Copy these lines exactly as they appear, beginning at the line that contains "Task: Click kebab menu for Thomas White" and continuing through the end of the records.

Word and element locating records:
═══

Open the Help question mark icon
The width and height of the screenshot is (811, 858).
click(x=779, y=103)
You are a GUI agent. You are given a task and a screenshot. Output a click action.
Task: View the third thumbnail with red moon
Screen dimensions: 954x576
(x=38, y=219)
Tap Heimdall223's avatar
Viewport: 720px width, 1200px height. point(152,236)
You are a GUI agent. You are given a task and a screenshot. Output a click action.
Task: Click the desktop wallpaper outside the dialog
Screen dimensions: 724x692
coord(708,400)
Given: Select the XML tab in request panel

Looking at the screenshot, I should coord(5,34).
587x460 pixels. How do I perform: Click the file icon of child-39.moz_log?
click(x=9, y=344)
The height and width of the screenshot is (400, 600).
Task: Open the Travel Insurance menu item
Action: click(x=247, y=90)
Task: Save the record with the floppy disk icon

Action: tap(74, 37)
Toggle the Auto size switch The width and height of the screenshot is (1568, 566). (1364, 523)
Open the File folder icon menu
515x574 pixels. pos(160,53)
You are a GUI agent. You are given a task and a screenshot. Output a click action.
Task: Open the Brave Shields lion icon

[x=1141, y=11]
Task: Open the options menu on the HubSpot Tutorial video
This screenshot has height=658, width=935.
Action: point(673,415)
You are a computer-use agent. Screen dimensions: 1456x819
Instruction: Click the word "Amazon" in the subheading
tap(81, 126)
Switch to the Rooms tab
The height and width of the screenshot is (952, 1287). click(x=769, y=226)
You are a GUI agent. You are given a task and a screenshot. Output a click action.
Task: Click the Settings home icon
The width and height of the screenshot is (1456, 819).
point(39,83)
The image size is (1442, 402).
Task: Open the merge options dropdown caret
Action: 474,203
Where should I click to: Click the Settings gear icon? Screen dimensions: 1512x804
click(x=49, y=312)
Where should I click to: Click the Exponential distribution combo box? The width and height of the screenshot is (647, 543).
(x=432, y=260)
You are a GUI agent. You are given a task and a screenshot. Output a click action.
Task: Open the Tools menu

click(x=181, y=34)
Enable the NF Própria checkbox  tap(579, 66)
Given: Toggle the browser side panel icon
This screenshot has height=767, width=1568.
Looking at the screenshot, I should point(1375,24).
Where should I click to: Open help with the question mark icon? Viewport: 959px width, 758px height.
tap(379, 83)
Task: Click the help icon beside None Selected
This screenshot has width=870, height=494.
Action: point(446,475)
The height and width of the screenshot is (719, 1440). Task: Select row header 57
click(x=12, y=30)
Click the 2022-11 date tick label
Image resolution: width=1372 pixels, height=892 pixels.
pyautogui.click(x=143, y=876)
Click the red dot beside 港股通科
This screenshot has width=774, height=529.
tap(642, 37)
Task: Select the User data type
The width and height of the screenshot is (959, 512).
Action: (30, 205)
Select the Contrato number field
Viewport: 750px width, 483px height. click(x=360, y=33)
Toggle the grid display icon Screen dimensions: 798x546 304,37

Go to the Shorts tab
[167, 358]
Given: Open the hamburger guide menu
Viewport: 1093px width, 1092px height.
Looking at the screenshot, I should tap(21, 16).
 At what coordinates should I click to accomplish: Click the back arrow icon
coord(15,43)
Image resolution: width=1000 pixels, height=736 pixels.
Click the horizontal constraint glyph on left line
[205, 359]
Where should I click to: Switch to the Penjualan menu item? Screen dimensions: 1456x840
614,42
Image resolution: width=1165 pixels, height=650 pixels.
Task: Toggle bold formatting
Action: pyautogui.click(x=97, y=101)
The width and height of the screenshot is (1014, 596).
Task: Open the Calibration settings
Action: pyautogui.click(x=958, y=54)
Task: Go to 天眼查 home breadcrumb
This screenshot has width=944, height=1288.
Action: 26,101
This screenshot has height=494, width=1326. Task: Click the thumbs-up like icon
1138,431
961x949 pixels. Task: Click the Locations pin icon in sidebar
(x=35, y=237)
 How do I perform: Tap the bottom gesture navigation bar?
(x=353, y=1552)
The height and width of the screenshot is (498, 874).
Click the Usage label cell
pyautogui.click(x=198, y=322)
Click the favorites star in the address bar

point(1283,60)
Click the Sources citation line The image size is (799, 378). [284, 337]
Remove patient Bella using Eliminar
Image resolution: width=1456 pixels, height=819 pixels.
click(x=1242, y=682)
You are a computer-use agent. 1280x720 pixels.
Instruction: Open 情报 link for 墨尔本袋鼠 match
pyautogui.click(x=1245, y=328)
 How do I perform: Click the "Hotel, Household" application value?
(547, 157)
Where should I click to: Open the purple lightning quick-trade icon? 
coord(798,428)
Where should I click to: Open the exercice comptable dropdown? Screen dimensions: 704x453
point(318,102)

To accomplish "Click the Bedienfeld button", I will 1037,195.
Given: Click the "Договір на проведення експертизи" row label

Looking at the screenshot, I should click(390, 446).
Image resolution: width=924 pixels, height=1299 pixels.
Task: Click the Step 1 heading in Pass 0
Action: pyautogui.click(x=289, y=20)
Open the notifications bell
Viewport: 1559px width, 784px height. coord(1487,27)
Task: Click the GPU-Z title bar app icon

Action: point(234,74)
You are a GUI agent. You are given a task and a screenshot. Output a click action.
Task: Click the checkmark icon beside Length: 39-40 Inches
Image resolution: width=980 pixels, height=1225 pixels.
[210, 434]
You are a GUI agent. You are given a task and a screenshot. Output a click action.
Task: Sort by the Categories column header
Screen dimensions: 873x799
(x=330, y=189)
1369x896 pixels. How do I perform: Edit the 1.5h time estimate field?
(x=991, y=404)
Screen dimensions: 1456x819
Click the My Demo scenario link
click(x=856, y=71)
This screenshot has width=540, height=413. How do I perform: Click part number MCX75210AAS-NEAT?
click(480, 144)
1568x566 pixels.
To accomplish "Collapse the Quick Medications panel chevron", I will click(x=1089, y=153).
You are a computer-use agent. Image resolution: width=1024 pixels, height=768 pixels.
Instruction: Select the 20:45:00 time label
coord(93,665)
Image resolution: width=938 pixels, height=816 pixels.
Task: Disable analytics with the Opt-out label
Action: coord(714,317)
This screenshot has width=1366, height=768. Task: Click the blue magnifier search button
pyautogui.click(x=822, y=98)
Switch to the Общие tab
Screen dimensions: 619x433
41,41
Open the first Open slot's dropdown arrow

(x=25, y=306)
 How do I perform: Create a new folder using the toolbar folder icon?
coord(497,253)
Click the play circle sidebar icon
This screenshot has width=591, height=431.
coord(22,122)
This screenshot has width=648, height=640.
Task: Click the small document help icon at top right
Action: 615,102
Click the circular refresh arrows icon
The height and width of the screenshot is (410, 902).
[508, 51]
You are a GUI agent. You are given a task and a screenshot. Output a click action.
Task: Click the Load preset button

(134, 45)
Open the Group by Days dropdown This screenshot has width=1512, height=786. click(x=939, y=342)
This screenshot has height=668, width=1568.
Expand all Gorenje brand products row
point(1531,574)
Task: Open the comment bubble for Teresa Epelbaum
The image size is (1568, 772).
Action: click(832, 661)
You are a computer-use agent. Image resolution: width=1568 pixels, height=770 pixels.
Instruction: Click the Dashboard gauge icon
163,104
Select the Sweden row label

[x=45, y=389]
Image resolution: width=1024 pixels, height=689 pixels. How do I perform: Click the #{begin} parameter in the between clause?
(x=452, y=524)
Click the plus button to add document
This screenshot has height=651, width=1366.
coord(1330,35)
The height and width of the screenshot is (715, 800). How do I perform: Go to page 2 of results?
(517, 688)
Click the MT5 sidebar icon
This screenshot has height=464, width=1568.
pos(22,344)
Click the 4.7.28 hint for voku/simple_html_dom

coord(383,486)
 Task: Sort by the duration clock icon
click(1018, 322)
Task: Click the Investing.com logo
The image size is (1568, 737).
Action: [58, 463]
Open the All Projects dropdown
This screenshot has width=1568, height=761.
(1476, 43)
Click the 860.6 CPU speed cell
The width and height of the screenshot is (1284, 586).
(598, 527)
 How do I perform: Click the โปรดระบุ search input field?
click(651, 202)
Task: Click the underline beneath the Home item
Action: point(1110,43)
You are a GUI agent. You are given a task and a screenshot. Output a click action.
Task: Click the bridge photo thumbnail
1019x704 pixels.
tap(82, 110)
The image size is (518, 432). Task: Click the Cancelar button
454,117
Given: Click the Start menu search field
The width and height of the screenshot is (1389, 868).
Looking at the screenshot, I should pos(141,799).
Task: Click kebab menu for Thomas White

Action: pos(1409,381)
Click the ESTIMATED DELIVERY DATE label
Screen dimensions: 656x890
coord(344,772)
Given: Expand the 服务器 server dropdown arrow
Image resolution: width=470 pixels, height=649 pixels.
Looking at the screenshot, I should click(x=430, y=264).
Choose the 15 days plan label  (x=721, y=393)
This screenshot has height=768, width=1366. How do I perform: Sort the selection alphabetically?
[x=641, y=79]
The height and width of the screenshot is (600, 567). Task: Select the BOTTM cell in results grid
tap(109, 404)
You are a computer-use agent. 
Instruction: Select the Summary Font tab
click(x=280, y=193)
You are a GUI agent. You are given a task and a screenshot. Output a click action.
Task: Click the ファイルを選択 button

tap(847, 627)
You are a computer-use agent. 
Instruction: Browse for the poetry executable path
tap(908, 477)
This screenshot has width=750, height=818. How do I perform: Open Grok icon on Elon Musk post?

═══

TASK SOLUTION >>
Task: Click kebab menu for Thomas White

Action: pos(1409,381)
Click the ESTIMATED DELIVERY DATE label
Screen dimensions: 656x890
coord(344,772)
Given: Expand the 服务器 server dropdown arrow
Image resolution: width=470 pixels, height=649 pixels.
Looking at the screenshot, I should click(x=430, y=264).
Choose the 15 days plan label  (x=721, y=393)
This screenshot has height=768, width=1366. How do I perform: Sort the selection alphabetically?
[x=641, y=79]
The height and width of the screenshot is (600, 567). Task: Select the BOTTM cell in results grid
tap(109, 404)
You are a computer-use agent. 
Instruction: Select the Summary Font tab
click(x=280, y=193)
You are a GUI agent. You are given a task and a screenshot. Output a click action.
Task: Click the ファイルを選択 button

tap(847, 627)
You are a computer-use agent. 
Instruction: Browse for the poetry executable path
tap(908, 477)
This screenshot has width=750, height=818. How do I perform: Open Grok icon on Elon Musk post?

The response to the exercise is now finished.